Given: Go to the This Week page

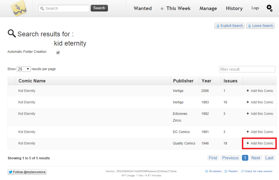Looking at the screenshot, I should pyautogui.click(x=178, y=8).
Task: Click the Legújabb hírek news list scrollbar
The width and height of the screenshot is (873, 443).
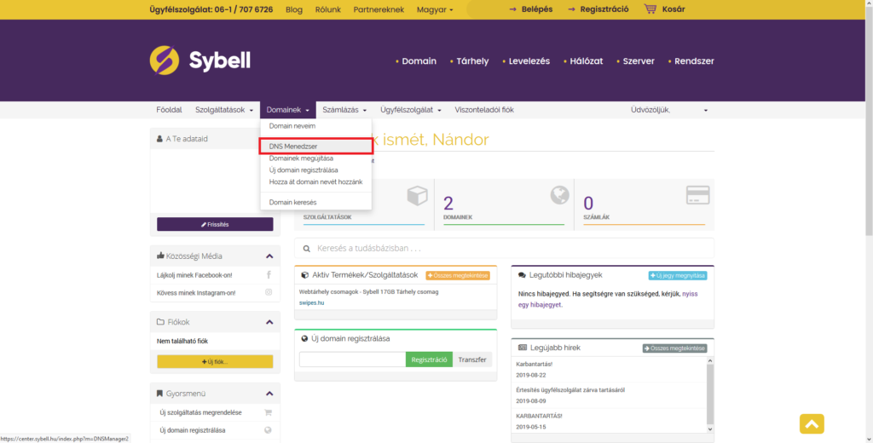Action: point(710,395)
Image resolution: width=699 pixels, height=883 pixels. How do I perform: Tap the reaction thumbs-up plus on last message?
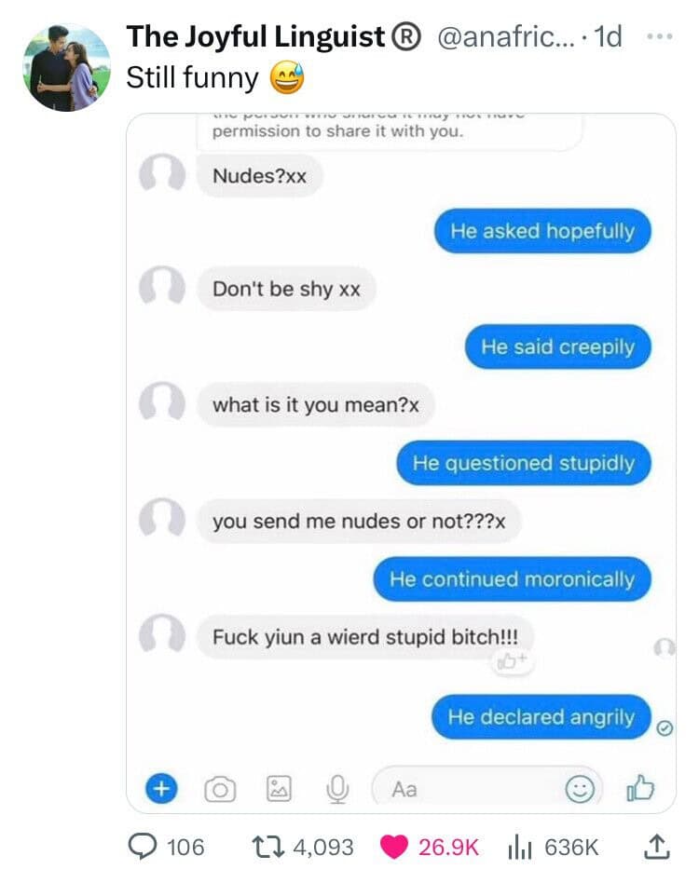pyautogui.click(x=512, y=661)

══════════════════════════════

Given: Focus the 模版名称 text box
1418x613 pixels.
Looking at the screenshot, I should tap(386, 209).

══════════════════════════════

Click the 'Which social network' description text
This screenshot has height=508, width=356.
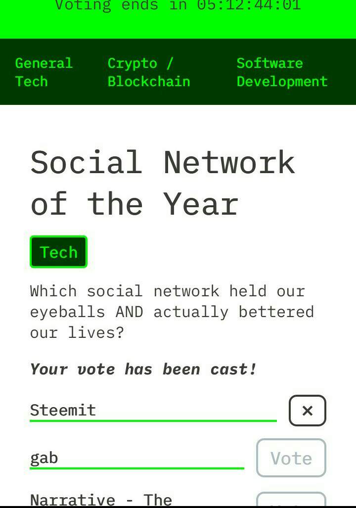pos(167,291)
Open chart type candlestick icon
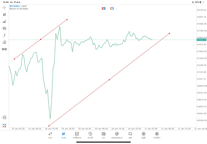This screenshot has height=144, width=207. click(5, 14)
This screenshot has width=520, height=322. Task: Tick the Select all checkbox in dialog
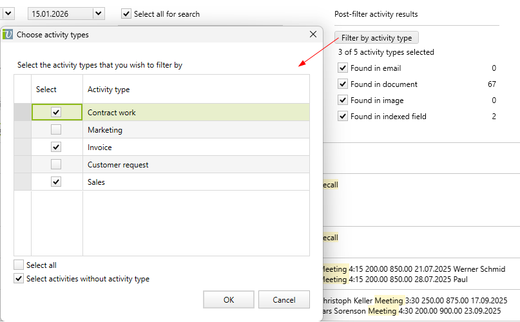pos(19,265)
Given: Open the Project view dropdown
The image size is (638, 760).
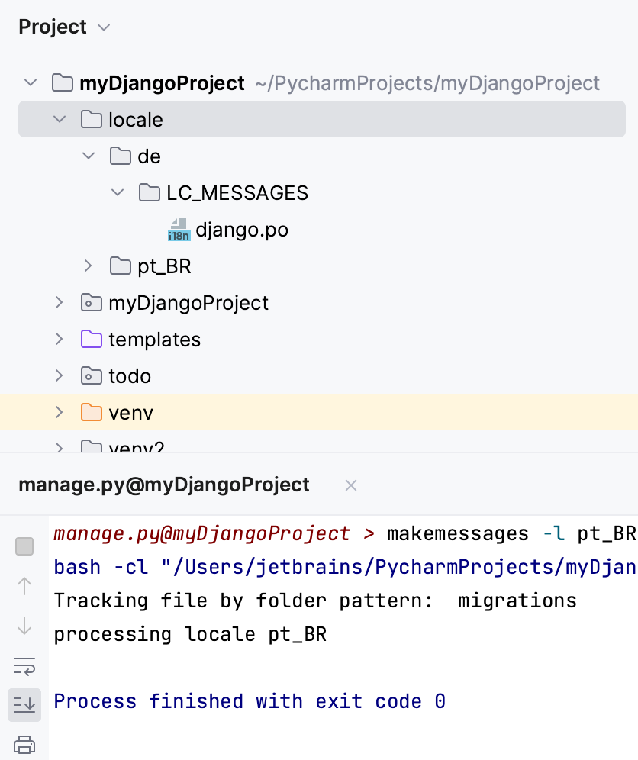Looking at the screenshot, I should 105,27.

══════════════════════════════

▶ **Exercise directions**
Filter the data for the string "text" and copy every line that has it.

▶ **Reply**
Given: Focus the 模版名称 text box
Click the 'Which social network' description text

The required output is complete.